Barefoot Running (Short Distances)
How to do it:
- Find a safe, grassy area
- Run 50-100 meters barefoot
- Notice how you naturally land more midfoot and increase cadence
- Transfer this feeling to shod running
Purpose: Your body naturally avoids heel-striking without cushioned shoes.
Metronome Intervals
How to do it:
- Warm up normally
- Set metronome to target cadence
- Run 2-3 minutes at target cadence
- Recover 2 minutes at easy pace (without metronome)
- Repeat 4-6 times
Purpose: Build the neural pattern of quicker turnover.
Sample Weekly Integration
Easy Runs:
- Include 10 minutes of cadence-focused running
- Use metronome cues
- Rest of run at natural rhythm
One Quality Session:
- Include strides after the run (4-6 × 80-100m)

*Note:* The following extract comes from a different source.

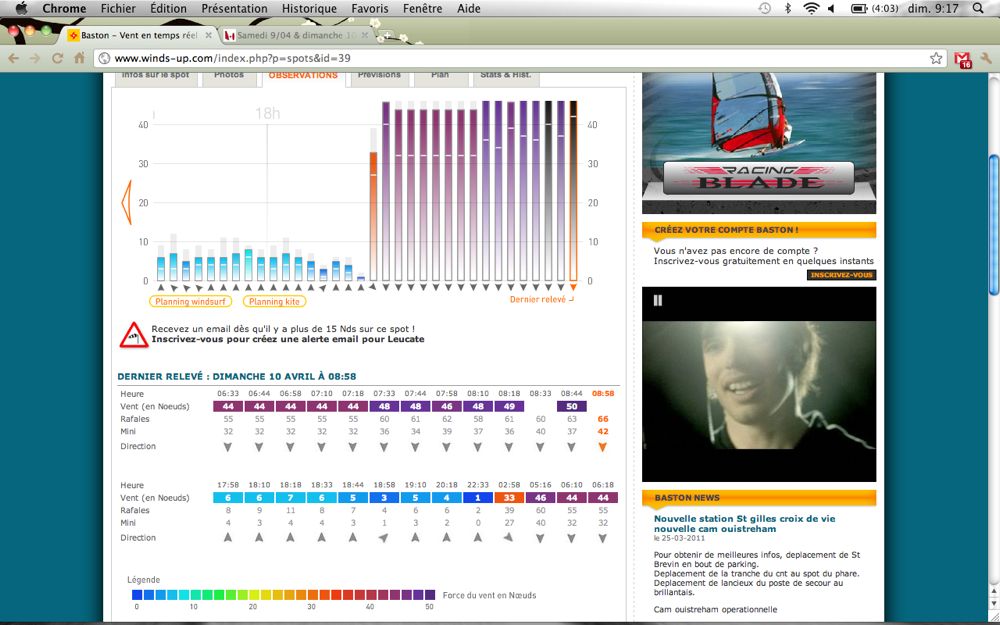The height and width of the screenshot is (625, 1000).
Task: Open Spotlight search magnifier icon
Action: click(978, 8)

- Focus on quick feet and good position
Strength Work (2x/week):
- Hip flexor stretching: 2×60 seconds each side
- Glute bridges: 3×15
- Calf raises: 3×15-20
- Core work: 5-10 minutes
Drills (2-3x/week):
- A-skips: 2×30 meters
- Butt kicks: 2×30 meters
- High knees: 2×30 meters
Common Mistakes When Fixing Overstriding
1. Trying to Land on Forefoot
Forcing forefoot landing without fixing cadence:
- Causes calf and Achilles overload
- Can lead to new injuries
- Not necessary — midfoot is fine
2. Changing Too Much Too Fast
Dramatic changes stress tissues differently:
- Increase injury risk
- Cause excessive soreness
- Make it hard to know what's working
3. Only Thinking About It
Conscious focus helps initially, but:
- Must become automatic
- Use drills and metronome to build patterns
- Eventually should feel natural
4. Ignoring Fatigue Effects
Form breaks down when tired:
- End runs before form completely deteriorates
- Build endurance in the new pattern before pushing distance
Progress Expectations
Week 1-2:
- Awareness of current form
- Starting to use metronome/cues
- May feel awkward and choppy
Week 3-4:
- Higher cadence feeling more natural
- Less conscious effort required
- Starting to notice reduced impact feeling
Week 5-8:
- Improved cadence becoming default
- Better running economy
- Potential reduction in previous injury symptoms
Month 2+:
- New pattern largely automatic
- Maintained even during longer runs
- Improved performance and fewer injuries
The Bottom Line
Overstriding is fixable. The key is increasing cadence, which naturally brings your foot strike closer to your center of mass. Combine this with hip mobility work, glute strengthening, and deliberate practice.
Be patient. Running form changes take weeks to months to become automatic. But the payoff — fewer injuries, better efficiency, and faster running — is worth the effort.
Stop braking with every step. Run lighter, run faster, run healthier.